[Cryptography] Some quantum computers might need more power than supercomputers

Jon Callas jon at callas.org
Sat Jan 10 15:13:36 EST 2026



> On Jan 9, 2026, at 00:15, Peter Gutmann <pgut001 at cs.auckland.ac.nz> wrote:
> 
> Jon Callas <jon at callas.org> writes:
> 
>> Some quantum computers might need more power than supercomputers
> 
> The German government (via the BSI) wrote a report on this and estimated that
> it would take 100 days and €4M in electricity to recover a single 2048-bit key
> on a quantum computer that doesn’t exist.  That's one single key.  There are 7
> trillion keys negotiated each year just for TLS web connections.

Precisely. This is why the bogeyman of collect now, decrypt later is within epsilon of bogus for many deltas. 

It's not even like that is a new thing. Back in the idealized era of Enigma/Lorentz decryptions, one of the major tasks was not decrypting messages so much as finding things worth decrypting. Decrypting the morning weather report isn't particularly useful. As usual, traffic analysis is key. Now to be fair, many of those 7 trillion keys are people reading the newspaper or social media, and easily trimmed away. And there are keys that we can identify as keystones that open up other things. Among my personal museum things is a paper tape that is an old Lorentz intercept that no one ever bothered to decrypt. I haven't, either. 

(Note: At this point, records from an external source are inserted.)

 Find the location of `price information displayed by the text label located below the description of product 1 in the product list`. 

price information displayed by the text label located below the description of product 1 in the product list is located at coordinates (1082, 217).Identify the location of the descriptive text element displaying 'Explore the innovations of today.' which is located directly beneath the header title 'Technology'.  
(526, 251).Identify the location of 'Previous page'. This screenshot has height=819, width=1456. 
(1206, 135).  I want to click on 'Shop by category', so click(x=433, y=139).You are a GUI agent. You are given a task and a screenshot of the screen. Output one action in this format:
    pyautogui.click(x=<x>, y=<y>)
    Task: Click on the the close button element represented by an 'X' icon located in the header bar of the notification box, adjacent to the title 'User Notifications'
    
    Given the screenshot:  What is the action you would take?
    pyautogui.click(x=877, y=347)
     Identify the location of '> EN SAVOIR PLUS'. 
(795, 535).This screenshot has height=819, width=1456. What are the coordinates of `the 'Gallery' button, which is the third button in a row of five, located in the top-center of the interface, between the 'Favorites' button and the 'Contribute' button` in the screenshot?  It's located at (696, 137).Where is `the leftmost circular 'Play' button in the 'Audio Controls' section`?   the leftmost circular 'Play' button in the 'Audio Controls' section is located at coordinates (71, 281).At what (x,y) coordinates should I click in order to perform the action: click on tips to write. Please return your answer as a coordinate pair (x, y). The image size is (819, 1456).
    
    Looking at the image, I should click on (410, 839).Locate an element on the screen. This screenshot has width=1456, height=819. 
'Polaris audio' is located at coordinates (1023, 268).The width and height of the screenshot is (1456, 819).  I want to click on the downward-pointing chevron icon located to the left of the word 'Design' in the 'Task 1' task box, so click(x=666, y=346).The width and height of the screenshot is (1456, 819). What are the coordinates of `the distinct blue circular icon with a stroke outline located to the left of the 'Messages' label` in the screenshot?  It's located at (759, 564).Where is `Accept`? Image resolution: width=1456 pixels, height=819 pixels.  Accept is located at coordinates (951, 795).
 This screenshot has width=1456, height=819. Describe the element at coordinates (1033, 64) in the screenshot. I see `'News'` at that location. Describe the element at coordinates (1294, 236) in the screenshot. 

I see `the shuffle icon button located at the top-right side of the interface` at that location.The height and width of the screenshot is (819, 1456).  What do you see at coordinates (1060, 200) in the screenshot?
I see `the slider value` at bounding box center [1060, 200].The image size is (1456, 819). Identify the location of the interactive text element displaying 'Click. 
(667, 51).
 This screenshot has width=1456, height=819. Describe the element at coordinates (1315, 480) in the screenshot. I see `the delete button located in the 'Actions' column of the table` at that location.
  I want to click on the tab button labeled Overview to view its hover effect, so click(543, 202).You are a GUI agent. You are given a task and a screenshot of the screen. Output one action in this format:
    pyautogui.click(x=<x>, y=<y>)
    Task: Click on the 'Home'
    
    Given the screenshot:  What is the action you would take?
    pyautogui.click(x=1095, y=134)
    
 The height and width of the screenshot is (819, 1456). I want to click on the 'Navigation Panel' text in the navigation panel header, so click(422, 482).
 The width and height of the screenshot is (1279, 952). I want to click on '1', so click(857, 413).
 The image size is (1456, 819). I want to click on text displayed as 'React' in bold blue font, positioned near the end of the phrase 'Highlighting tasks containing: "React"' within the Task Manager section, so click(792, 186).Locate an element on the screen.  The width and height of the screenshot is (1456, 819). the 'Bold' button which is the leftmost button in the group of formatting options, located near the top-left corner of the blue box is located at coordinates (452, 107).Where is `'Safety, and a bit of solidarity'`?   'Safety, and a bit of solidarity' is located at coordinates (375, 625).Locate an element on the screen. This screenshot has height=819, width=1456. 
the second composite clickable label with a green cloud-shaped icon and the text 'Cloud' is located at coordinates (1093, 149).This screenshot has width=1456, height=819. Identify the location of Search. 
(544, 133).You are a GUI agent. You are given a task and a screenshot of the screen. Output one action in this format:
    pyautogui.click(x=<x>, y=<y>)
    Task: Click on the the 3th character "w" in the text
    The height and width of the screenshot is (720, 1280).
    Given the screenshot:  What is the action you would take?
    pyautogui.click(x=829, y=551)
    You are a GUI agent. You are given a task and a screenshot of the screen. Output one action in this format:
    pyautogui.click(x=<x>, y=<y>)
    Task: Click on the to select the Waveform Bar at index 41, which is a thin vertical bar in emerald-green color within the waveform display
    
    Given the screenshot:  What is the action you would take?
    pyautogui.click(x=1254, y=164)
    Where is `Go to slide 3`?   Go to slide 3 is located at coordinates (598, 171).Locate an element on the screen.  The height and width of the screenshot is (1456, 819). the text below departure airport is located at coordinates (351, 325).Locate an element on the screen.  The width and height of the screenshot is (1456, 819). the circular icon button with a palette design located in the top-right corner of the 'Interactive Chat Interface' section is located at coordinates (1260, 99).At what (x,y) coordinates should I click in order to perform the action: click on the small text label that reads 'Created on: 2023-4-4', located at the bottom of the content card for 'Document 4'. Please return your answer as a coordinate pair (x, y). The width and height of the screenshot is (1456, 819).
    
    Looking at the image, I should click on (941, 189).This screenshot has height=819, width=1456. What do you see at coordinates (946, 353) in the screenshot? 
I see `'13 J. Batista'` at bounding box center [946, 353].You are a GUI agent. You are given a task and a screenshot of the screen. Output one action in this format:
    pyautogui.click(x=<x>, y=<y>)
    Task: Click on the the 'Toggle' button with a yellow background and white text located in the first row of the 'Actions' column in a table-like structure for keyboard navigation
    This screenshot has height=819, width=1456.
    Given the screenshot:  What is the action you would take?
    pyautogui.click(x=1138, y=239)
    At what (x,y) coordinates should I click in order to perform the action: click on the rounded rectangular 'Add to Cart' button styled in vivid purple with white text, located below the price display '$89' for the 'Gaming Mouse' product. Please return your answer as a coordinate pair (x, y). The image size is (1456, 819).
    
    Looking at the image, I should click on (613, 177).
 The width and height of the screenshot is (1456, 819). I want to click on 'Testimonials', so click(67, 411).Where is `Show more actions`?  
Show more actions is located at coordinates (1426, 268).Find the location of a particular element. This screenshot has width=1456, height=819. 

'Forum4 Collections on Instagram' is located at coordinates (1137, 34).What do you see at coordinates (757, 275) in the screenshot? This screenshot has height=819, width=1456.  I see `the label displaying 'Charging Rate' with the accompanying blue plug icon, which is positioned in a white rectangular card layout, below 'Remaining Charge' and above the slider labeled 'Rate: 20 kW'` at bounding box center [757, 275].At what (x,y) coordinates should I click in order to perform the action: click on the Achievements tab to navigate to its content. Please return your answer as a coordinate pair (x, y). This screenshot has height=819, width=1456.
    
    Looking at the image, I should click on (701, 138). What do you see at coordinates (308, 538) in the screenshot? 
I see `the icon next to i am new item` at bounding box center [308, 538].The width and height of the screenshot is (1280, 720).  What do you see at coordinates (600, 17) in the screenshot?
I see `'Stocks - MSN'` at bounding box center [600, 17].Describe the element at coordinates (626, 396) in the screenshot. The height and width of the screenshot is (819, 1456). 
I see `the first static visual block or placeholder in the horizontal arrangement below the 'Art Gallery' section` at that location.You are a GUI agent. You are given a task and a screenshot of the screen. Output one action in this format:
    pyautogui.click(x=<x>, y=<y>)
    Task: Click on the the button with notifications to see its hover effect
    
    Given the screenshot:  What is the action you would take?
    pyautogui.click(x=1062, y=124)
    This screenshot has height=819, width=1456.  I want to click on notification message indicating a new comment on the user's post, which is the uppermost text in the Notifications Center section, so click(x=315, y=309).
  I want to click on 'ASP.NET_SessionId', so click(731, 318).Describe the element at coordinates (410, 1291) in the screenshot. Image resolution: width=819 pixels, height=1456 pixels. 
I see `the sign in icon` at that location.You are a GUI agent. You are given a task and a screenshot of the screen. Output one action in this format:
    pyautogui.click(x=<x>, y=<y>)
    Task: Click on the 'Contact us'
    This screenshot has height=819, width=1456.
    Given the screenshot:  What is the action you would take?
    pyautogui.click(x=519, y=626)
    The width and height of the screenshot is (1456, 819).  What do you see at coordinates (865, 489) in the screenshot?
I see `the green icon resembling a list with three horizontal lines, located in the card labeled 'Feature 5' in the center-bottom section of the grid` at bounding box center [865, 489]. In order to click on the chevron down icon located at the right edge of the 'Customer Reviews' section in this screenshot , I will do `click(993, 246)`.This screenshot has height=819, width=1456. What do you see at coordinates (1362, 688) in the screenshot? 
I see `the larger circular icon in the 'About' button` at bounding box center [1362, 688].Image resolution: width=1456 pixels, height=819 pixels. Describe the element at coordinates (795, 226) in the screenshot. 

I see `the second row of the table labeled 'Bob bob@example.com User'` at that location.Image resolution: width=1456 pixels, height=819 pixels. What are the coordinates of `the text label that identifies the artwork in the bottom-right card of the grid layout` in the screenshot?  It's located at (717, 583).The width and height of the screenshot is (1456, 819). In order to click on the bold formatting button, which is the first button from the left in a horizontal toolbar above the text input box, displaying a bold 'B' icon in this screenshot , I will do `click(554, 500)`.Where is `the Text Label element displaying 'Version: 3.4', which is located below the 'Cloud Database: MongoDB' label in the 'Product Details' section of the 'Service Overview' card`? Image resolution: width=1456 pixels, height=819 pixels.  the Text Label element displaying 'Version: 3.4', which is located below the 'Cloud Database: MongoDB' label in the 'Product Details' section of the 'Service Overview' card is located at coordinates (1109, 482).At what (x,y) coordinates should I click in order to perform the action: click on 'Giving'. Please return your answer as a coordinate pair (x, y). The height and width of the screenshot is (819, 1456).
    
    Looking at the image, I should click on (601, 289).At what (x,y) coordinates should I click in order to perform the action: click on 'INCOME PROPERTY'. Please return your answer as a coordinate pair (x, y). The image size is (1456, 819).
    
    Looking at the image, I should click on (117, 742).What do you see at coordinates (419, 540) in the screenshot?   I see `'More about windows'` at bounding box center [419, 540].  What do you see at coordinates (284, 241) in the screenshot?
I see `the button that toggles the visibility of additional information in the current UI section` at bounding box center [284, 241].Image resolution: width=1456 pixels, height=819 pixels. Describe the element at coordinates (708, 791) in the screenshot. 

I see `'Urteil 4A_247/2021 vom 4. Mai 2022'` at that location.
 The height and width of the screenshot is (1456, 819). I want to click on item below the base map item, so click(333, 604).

A person I know was recently helping a family get information artifacts from someone who had died. The gist of the tale was that they had no way to get a phone's six-digit PIN code. They could get to all sorts of important things once they got control of the deceased's gmail account, because the lost-password recovery flow loops to the email account. Nonetheless there were a number of things they just couldn't get to because it required the phone's PIN. There are two morals of the story. One is directly relevant here, and it's that it might actually be worth cracking the login password or phone PIN of some person, because that unlocks everything else. Password managers make this even more true. The other is that people should consider making sure that a few common passwords/PINs are kept along with one's will.

> 
> Oh, and that's for integer factorisation, not (EC)DLP, so not actually useful
> for attacking the shopping list of common crypto protocols I mentioned
> earlier.

Clearly work needs to be done on how to create magic trick elliptic curve keys. We should do that sometime.